In The Colour Out of Space, a giant meteorite strikes near a well at Naham Gardner’s farm. Little by little a glowing fog, in a color that no one has ever seen before, starts taking over everything that lies within the radius of a few miles. When someone is covered by the haze or drinks the water in the contaminated well, they become insane and a few days later perish by turning into dust. The colors of the greenery was beautiful at first; then the crops started to rot and get ashy, the animals started having health problems and dying, the trees started moving on their own, and the family started becoming erratic and violent. Neighbor’s whispered that they must be cursed or have done something wrong, yet the Gardner’s were a good family. They were facing a personal apocalypse which ended in every single person in the family dying in the end. The town did not mourn them though; instead they concluded it was probably their fault, and they avoided the area and tried their hardest to forget they ever existed. It is never revealed exactly why these glowing particles only affected Gardner's family, but it was merely bad luck not some moral degradation.

In the final story Nightfall, the society has books that foretold an apocalypse. It said its six suns would stop shining one day when a mighty eclipse would come and hide all of them and then night would permanently fall upon the planet. People were foretold to have gone mad and burnt down their cities because they felt that facing perpetual darkness would be too horrible. The scientists found out with calculations that it would only be temporary. The suns would be hidden, but they would eventually all come back. They formulated a plan to leave behind this information for the survivors so they wouldn’t go mad, but a religious faction called The Cult decided to do whatever it took to prevent this from happening. They wanted to keep everyone ignorant by saying that daylight would never come again, so they could keep themselves in power. Asimov here was criticizing the morality of religions. He was pointing out how religious people seem to refuse to believe in scientific knowledge so they can keep the masses ignorant and faithful.

Another significant theme throughout the stories was death being used in combination with the subject of an apocalypse to give the reader a sense of horror and dread. In The Wake, it tells how humanity kills itself off because they had advanced too far. It shows how humans are no better than a disease; they come in, kill their host, then leave when they have sucked it dry. In The Colour Out of Space, death is used to create a sense of terror. Everything starts dying, but no one understands why. No one wants to speak or even acknowledge what happened on the farm. In comparison, Nightfall also uses death to create panic in the reader. If these suns go down, and the scientists don't reveal the information, the people will all go mad and die. It was just an eclipse, but the people were so afraid that they manifested their own destiny and killed each other and burned their city down.

One final comparison is that all of these stories feature monsters that are unconventional and bizarre. In Nightfall, Asimov uses an eclipse that masks daylight to create a monster out of the dark. The characters in this story have never experienced night, so to them it is a monster. Stars in the sky are sinister. In The Colour Out of Space, the monster is a strangely colored fog that kills everyone it touches. This description tricks the reader at first to think of it as harmless while heightening the mystery and anxiety.
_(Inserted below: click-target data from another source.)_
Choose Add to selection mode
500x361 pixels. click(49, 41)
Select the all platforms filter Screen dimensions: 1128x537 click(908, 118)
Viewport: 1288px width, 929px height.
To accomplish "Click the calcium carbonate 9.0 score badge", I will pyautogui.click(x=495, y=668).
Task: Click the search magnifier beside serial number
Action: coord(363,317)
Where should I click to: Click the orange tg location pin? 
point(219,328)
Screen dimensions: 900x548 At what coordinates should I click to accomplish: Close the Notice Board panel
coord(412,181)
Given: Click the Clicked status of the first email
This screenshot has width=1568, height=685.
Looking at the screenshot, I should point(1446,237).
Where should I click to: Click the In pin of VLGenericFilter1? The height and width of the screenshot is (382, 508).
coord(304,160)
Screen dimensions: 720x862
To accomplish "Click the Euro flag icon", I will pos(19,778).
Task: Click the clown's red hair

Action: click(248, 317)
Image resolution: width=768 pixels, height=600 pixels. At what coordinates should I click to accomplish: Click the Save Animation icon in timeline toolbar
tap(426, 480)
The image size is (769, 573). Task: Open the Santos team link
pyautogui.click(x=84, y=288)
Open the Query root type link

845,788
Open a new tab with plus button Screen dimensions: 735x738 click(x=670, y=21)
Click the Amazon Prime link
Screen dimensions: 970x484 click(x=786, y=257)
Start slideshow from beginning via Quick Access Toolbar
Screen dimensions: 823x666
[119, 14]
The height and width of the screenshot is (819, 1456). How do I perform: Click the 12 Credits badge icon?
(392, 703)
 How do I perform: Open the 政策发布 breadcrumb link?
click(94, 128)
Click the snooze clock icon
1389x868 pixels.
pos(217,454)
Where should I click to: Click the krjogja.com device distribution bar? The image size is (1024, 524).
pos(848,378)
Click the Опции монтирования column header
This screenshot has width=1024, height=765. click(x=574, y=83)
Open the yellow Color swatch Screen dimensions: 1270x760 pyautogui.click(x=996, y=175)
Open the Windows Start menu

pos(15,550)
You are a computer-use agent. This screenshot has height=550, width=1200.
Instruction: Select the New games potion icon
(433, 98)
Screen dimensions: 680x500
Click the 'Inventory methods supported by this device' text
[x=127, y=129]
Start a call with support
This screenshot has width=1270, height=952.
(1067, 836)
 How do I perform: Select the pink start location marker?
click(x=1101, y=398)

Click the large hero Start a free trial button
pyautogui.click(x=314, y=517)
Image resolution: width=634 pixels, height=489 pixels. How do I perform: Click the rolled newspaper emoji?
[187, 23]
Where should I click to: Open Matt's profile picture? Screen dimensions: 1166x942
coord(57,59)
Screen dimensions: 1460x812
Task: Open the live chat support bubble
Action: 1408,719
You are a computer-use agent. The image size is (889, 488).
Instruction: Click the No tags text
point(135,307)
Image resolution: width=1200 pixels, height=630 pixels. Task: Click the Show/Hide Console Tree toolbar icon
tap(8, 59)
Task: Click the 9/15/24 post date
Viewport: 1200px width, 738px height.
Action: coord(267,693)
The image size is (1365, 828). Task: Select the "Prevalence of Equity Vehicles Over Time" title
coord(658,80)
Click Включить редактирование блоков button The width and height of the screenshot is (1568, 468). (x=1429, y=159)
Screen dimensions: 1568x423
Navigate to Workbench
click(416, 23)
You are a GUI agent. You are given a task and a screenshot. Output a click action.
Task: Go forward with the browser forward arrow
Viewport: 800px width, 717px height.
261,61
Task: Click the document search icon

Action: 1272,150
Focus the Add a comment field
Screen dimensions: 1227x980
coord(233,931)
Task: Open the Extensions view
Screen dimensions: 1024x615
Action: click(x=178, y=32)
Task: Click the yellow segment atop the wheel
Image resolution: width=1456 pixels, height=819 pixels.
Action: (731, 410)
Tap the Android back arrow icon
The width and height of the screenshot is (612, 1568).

In The Wake, although merpeople are overused in storytelling, the twist ending here is was that the mer were not the villains. Human's created their own demise. The Mer were merely trying to protect their world.

These stories creatively find ways to make ordinary objects seem sinister so they can tell a broader story about humanity and our shortcomings. Through several plot themes they elaborate moral conflicts in a dystopian reality. They all leave you with a sense of who we really are in this vast universe.

 

Ps anyone else got the comparison from The Colour Out of Space and this story in the 1980's movie Creepshow?